Note-se também que a queda da produção e em diversos serviços, com o turismo à cabeça, não foi inicialmente causada pela procura, mas foi uma consequência inevitável das medidas destinadas a limitar a propagação da doença. Assim, o papel da política económica não deve ser o de estimular a procura agregada, pelo menos não inicialmente, mas sim o de se concentrar na oferta – o sector produtivo privado –, garantindo o funcionamento da máquina produtiva e evitando perturbações económicas excessivas. Este processo deverá manter a inflação na medida do possível. Se as medidas forem bem sucedidas, é provável que as taxas de juro e a procura agregada se mantenham sustentáveis na fase de recuperação. Nessas circunstâncias, o estímulo orçamental será uma resposta adequada e altamente eficaz na maioria das economias ocidentais. Assim, sendo certo que o sucesso da recuperação económica depende de ações de saúde pública para controlar o vírus rápida e eficazmente, é igualmente verdade que são necessárias medidas políticas adequadas por parte dos governos e dos bancos centrais para estimular a recuperação dos rendimentos das famílias e das empresas mais afetadas.
Neste contexto, desenvolvi um modelo de equilíbrio geral capaz de replicar os dados dos Estados Unidos e dos países membros da União Europeia. Tomei como exemplo uma economia que no período pré-crise, ou seja, dezembro de 2019, apresentasse uma taxa de crescimento de 2%, uma taxa de inflação de 3% e um salário médio da função pública superior ao salário médio do sector privado em 10% – no fundo, o que se observa nos dados reais para as últimas décadas na média dos países acima referidos. Depois considerei que a economia registou um choque negativo na produtividade do trabalho do sector privado de apenas 10%, para observar que, na sequência desse choque, a taxa de crescimento passa para -7%, a taxa de inflação sobe para 4% e o salário médio da função pública passa a ser superior ao do sector privado em 15%, sendo ainda de destacar a quebra do bem-estar social em cerca de 20%, em especial nos trabalhadores do sector privado para quem o bem-estar social decresce em 32%. A correção destes valores induzidos pelo choque exigem, como referido acima, intervenção adequada do governo, com política fiscal de estímulo à atividade produtiva, conjugada com intervenção apropriada dos bancos centrais, com política monetária de alívio de restrições ao crédito.

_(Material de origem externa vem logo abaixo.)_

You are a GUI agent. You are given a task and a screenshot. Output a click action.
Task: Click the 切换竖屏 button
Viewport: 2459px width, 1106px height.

Seja como for, ou seja, imaginando que as políticas fiscal e monetária repõem a situação inicial em matéria de taxas de crescimento e de inflação e que o salário médio da função pública volta a ser superior ao do sector privado em 10%, haverá sempre uma perda enorme durante a dinâmica de transição para o equilíbrio inicial, sendo essa perda gigantesca para o sector privado.